Chiplet Cloud: Building AI Supercomputers for Serving Large Generative Language Models

Large language models (LLMs) such as OpenAI's ChatGPT and Google's Gemini have demonstrated unprecedented capabilities of autoregressive AI models across multiple tasks triggering disruptive technology innovations around the world. However, as models continue to grow the cost to serve these models also continues to grow threatening the democratization of LLMs. To address this issue, we propose Chiplet Cloud, a chiplet-based ASIC LLM-supercomputer architecture whose goal is to optimize the total cost of ownership (TCO) per generated token. This architecture is a highly parameterizable ASIC and server-level architecture leveraging thousands of replicated accelerator modules collaborating to scale-up the performance of LLMs at cloud-scale. To determine specific parameterizations of the Chiplet Cloud architecture, we implemented a two-phase hardware-software co-design methodology that can search the massive design space and fine tune the architecture across a collection of LLMs based on an accurate inference simulation. A common bottleneck for LLMs is the memory access performance therefore we introduce CC-MEM, a scalable on-chip memory system for Chiplet Cloud architectures. Using the CC-MEM, Chiplet Clouds can be built using only SRAMs for design points where the power and performance of memory access is critical. The CC-MEM also includes a compression decoder module to add support for sparse models without impacting the compute units using a Store-as-Compressed, Load-as-Dense mechanism. We evaluate Chiplet Cloud architectures across eight popular LLMs. Using fine tuned Chiplet Cloud servers we are able to achieve $97\times$ and $18\times$ improvement in TCO/Token over rented GPU and TPU clouds, or a $8.3\times$ and $3.7\times$ improvement over fabricated GPU and TPU clouds respectively. Chiplet Cloud can also support $1.7\times$ larger models with a sparsity of 60\%.

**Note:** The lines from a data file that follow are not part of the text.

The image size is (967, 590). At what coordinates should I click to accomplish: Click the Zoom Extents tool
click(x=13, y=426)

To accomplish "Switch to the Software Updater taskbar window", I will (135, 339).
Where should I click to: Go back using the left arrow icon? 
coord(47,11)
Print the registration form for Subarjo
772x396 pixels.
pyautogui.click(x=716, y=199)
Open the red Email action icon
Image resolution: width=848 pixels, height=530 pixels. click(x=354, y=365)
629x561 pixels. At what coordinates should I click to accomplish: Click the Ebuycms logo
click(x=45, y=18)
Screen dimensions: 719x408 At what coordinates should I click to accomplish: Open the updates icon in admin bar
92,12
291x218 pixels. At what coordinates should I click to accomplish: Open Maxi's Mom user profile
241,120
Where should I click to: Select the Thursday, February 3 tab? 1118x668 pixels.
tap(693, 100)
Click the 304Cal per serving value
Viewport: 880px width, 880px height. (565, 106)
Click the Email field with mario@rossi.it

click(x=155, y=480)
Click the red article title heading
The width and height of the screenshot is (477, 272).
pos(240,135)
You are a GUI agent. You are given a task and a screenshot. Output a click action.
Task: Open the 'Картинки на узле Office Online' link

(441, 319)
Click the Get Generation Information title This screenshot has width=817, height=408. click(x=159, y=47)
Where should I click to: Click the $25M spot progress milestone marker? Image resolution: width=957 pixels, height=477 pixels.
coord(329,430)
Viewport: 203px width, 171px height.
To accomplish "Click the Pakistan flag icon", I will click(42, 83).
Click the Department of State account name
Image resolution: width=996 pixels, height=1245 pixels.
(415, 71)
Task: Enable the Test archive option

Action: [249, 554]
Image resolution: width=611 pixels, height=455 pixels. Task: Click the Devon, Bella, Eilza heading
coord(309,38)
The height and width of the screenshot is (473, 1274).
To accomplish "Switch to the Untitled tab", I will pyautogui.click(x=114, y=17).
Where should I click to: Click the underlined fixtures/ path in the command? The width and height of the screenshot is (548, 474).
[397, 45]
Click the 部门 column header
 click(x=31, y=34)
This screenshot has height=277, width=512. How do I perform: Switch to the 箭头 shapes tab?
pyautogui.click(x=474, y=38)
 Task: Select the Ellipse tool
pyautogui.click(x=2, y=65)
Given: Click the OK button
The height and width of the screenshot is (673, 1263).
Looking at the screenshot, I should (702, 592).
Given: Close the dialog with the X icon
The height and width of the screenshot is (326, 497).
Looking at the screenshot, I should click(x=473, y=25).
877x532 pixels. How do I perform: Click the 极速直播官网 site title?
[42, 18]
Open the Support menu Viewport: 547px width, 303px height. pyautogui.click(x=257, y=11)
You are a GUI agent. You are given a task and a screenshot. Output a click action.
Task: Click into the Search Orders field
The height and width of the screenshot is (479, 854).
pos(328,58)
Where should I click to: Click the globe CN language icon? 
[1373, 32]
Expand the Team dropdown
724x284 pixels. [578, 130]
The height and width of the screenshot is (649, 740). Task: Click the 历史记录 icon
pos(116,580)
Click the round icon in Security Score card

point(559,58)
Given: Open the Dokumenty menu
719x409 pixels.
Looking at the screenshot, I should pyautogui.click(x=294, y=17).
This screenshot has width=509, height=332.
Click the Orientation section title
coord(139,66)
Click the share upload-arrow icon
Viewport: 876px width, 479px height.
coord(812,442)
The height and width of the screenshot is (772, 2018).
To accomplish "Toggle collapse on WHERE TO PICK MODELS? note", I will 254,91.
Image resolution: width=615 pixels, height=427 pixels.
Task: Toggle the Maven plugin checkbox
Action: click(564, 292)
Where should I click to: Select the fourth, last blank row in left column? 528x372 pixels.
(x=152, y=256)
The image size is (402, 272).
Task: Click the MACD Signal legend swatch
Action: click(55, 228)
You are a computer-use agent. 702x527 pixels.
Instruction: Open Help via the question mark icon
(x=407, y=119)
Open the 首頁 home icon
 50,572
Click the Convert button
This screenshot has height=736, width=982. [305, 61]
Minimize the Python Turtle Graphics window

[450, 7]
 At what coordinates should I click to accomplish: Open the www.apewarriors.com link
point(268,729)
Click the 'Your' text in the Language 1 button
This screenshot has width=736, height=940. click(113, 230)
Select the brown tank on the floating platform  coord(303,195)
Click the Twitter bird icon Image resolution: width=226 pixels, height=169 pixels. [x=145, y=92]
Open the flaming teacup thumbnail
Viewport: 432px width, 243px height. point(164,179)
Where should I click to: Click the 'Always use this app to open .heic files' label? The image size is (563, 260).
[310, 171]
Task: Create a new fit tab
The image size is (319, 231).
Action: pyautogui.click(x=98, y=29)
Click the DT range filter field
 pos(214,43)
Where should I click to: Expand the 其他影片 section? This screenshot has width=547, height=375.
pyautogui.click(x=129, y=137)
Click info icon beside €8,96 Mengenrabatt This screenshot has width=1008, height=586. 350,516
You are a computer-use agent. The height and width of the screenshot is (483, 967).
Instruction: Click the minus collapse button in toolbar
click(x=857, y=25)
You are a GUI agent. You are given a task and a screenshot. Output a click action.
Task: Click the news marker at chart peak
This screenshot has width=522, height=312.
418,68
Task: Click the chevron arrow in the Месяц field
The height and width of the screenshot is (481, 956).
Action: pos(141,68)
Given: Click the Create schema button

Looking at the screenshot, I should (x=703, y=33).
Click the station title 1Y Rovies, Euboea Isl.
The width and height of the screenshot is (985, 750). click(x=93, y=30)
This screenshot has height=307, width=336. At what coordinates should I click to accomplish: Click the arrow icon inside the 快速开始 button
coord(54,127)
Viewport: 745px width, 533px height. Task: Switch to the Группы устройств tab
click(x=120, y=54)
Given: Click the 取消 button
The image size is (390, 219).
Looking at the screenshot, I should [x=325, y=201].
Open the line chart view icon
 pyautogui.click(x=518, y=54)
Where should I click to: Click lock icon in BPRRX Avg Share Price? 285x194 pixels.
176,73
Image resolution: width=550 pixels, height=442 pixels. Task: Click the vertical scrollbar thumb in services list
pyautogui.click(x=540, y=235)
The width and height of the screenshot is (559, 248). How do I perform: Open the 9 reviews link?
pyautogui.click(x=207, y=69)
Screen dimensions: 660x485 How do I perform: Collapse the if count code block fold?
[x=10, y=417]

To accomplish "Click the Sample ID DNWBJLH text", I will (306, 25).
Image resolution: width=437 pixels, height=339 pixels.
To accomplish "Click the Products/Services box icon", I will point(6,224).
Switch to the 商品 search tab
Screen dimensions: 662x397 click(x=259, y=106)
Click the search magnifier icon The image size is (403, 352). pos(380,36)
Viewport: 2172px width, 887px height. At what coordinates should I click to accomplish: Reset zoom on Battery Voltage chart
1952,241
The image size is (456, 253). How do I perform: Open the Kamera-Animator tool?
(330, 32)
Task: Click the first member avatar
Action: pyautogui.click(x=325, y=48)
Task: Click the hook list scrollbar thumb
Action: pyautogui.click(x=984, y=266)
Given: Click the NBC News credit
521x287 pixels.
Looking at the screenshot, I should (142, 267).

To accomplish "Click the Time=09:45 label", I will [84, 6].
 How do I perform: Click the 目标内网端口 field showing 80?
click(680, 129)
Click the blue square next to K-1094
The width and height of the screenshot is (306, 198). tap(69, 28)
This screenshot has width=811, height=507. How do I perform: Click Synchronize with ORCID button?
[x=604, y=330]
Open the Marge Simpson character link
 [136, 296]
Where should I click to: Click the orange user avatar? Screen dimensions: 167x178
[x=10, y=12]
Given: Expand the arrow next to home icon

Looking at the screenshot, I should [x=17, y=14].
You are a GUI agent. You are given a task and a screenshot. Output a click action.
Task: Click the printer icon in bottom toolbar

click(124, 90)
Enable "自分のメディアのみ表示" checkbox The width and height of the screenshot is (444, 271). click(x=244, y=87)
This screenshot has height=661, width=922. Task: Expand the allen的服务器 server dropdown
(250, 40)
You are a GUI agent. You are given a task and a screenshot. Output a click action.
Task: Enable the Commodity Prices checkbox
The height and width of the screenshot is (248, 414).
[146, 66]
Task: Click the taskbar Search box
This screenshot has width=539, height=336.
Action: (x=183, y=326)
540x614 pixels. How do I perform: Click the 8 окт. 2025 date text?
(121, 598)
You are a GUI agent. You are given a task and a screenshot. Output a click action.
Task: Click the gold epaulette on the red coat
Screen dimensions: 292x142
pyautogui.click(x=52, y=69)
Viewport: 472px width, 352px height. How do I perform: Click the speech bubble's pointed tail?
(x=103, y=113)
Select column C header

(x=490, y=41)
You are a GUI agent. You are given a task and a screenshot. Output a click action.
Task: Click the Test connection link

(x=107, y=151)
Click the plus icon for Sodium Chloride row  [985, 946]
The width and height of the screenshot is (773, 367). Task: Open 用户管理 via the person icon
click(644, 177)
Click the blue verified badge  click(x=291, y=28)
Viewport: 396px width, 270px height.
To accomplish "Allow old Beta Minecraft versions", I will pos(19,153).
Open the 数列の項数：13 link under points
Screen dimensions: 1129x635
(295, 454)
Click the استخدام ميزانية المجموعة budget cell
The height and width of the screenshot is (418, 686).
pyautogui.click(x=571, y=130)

翻译：大型语言模型（LLMs），如OpenAI的ChatGPT和Google的Gemini，已在多项任务中展现出自回归AI模型前所未有的能力，引发了全球范围内的颠覆性技术创新。然而，随着模型规模的持续增长，服务这些模型的成本也水涨船高，威胁着LLMs的民主化。为解决这一问题，我们提出芯粒云——一种基于芯粒的专用集成电路（ASIC）LLM超级计算架构，其目标是优化每个生成代币的总拥有成本（TCO）。该架构是一种高度参数化的ASIC与服务器级架构，利用数千个相互协作的复制加速器模块，在云规模层面扩展LLMs的性能。为了确定芯粒云架构的具体参数化方案，我们实现了一种两阶段软硬件协同设计方法，能够基于精确推理仿真在庞大的设计空间中搜索，并在多个LLMs上对架构进行微调。LLMs的常见瓶颈是内存访问性能，因此我们引入了CC-MEM，一种用于芯粒云架构的可扩展片上内存系统。利用CC-MEM，芯粒云可以仅使用SRAM构建，适用于内存访问功耗与性能至关重要的设计点。CC-MEM还包含一个压缩解码器模块，通过“存储即压缩、加载即密集”机制，在不影响计算单元的情况下支持稀疏模型。我们在八个主流LLMs上评估了芯粒云架构。通过微调后的芯粒云服务器，与租用的GPU云和TPU云相比，每个代币的TCO分别实现了97倍和18倍的改进；与自建的GPU云和TPU云相比，则分别实现了8.3倍和3.7倍的改进。芯粒云还能支持稀疏度为60%时规模大1.7倍的模型。